RECORDS FOR THE EXERCISE:

_____

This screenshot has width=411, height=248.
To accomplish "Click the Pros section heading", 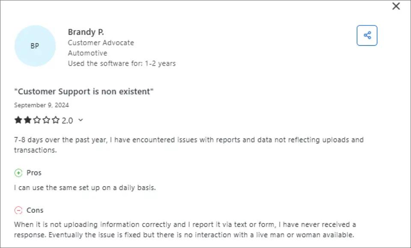I will 34,173.
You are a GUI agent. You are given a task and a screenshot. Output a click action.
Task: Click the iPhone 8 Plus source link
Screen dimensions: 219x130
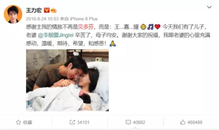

_____

WHAT IS BEING ASKED:
Extract the records word for word from the line containing "You are a GUI" through the end of the records, leaving out the pictures.

PROBLEM SOLUTION:
You are a GUI agent. You are given a task and a screenshot. Output a click action.
Task: Click the iPhone 8 Plus source link
Screen dimensions: 219x130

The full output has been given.